Beyond defining the best practices, having practical ways of enforcing best practices is a high value problem to solve, whether this be linting, code review standards, ai agent prompts, deployment playbooks, etc.
compubomb@reddit
As a senior Dev of 17yrs, I'd just consult an LLM on the first draft. Then use it to build you a presentation using remotion.
tankerton@reddit
An aspect of engineering is sifting what works and doesn't work. Usually the proof point for this kind of thing is how you and your team have implemented it with business metrics, but you don't get there unless you adopt first.
Making the adoption case usually does require researching the industry best practices and divesting them to your stakeholders as the way to do X. This research should include your discernment of hype vs tangible results and why you think that.

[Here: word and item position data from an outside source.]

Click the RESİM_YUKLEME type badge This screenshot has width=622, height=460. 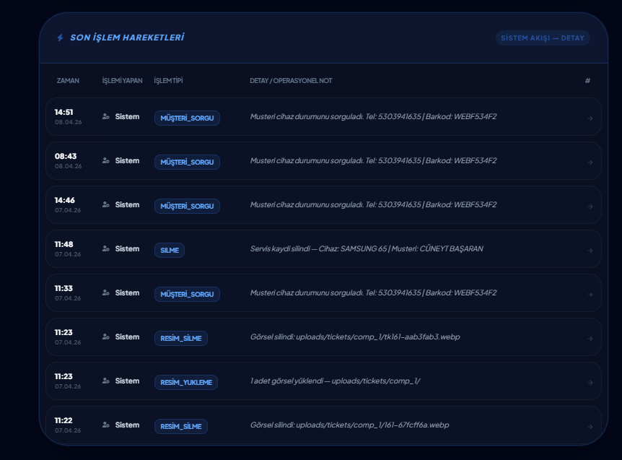[185, 382]
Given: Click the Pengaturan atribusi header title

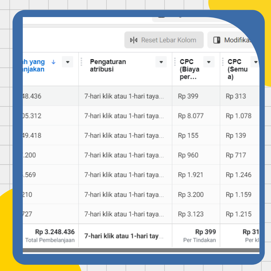Looking at the screenshot, I should pos(108,65).
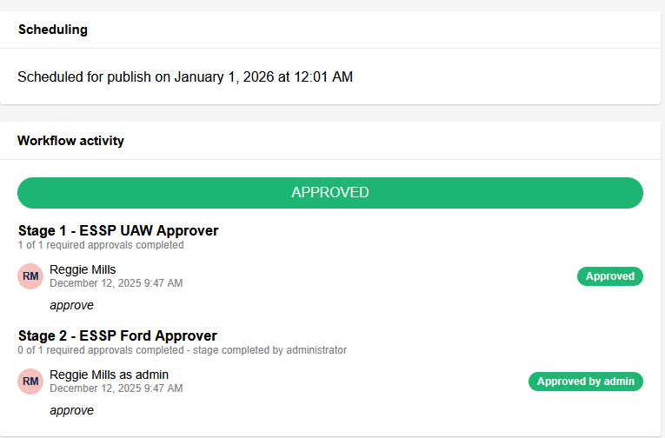Click Stage 1 - ESSP UAW Approver heading

(118, 230)
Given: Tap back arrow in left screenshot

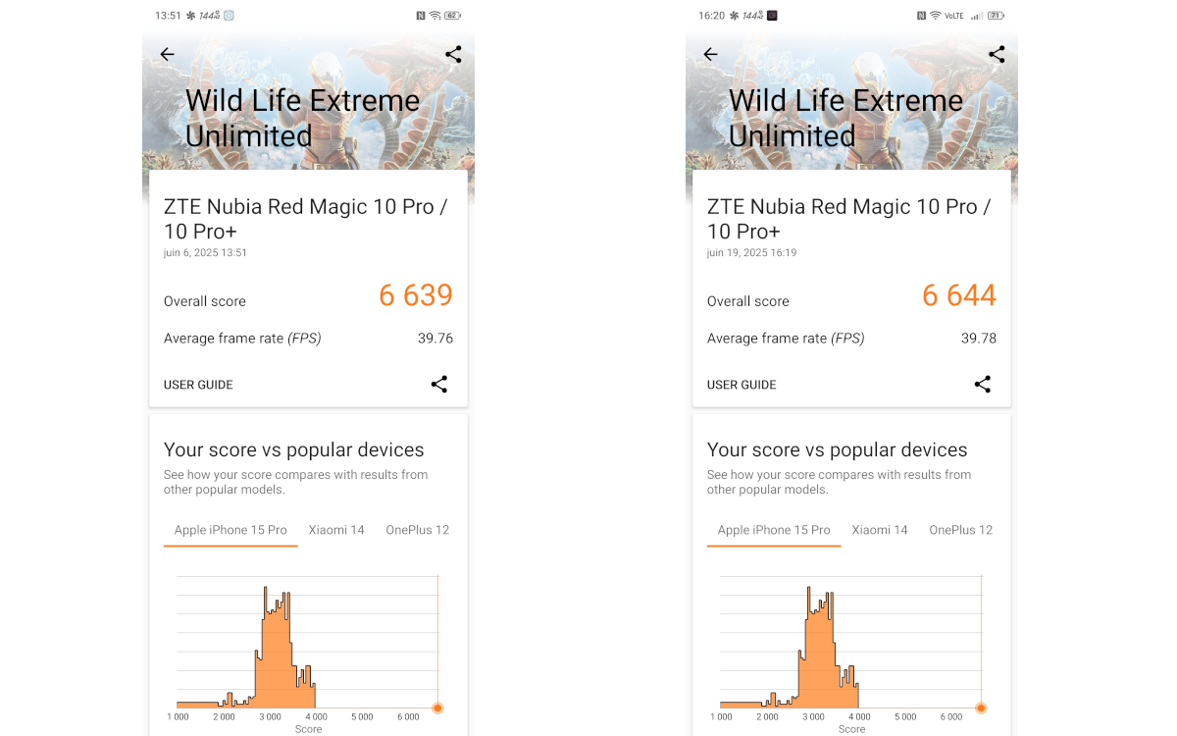Looking at the screenshot, I should (x=167, y=55).
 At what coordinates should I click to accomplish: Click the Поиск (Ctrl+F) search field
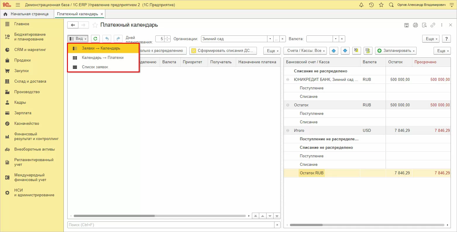point(171,225)
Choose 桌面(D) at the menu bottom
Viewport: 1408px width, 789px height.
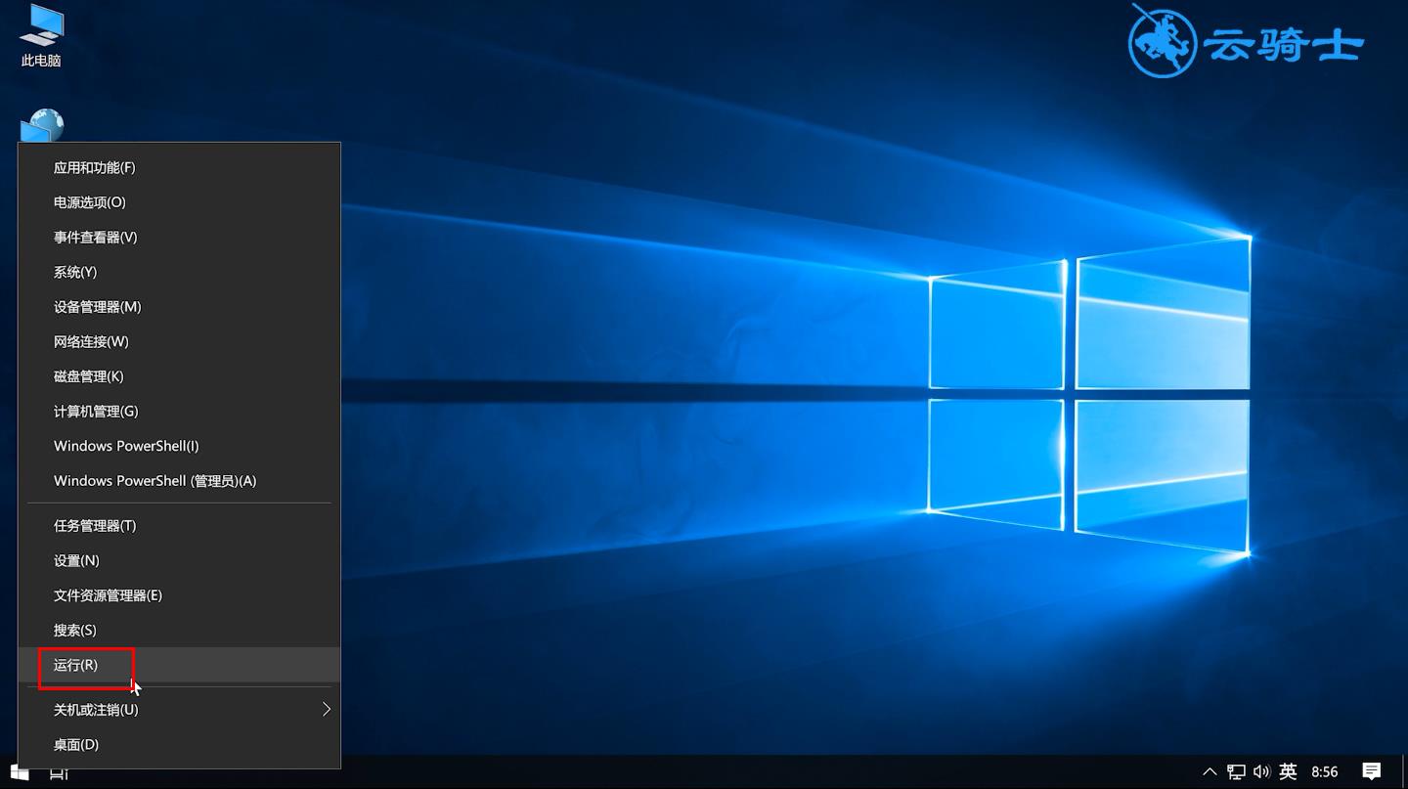pos(76,744)
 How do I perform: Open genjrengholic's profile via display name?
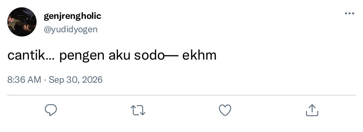click(73, 16)
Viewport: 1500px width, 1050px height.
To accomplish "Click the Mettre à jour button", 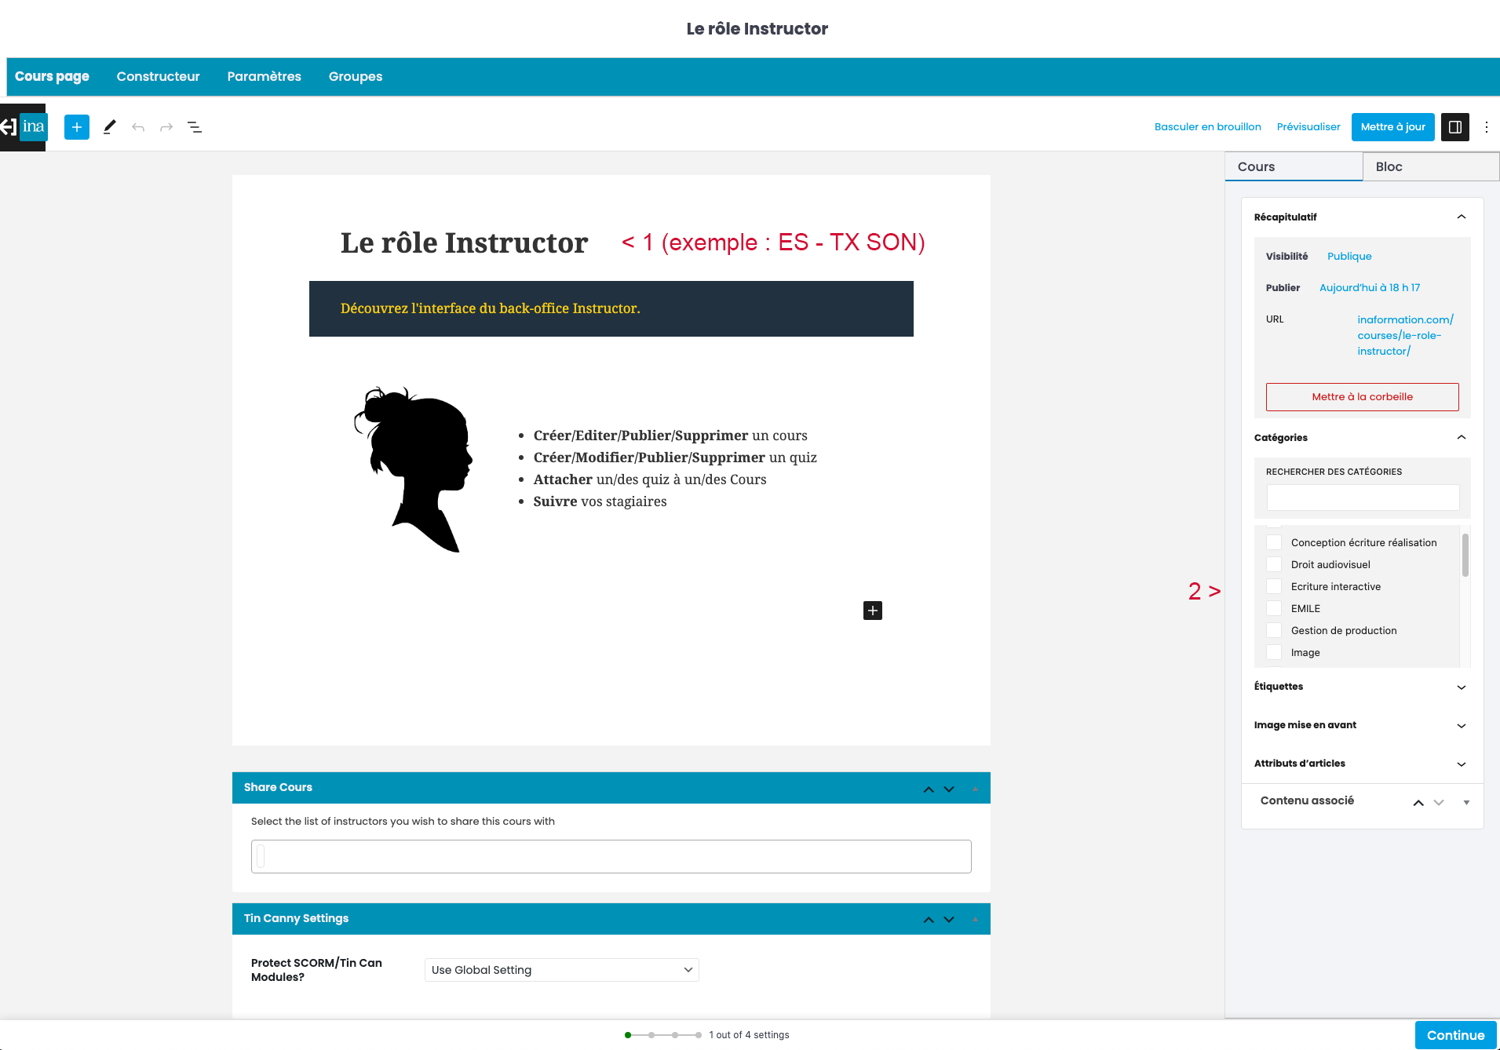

You need to be doing research to lead your team to success in DDD and present engineering thought leadership to your company so your boss can bargain for a raise/promotion based on your ability to impact the companys entire engineering org, not just you or your team
bigjimbaker@reddit
You’re a senior, do your research, compile some points and filter out the noise. Take initiative and see what works/doesn’t work in personal projects.
If you have not used these technologies at scale, learn from those who have. It’s as much for you as it is for others as you will be asked to lead in those best practices.
It’s also just a starting off/intro doc. Does not need to be set in stone. You will learn what works for your team as the project evolves. Keep it high level and focused on agreed upon industry standards.
SquiffSquiff@reddit
So your manager is asking you to write a best practices document on something that you have yourself only theoretical knowledge of to be shared with the entire company? WCGW? Personally, I would be very cautious about writing a best practice guide even on stuff that I was very familiar with just for my own team of a few people as a senior.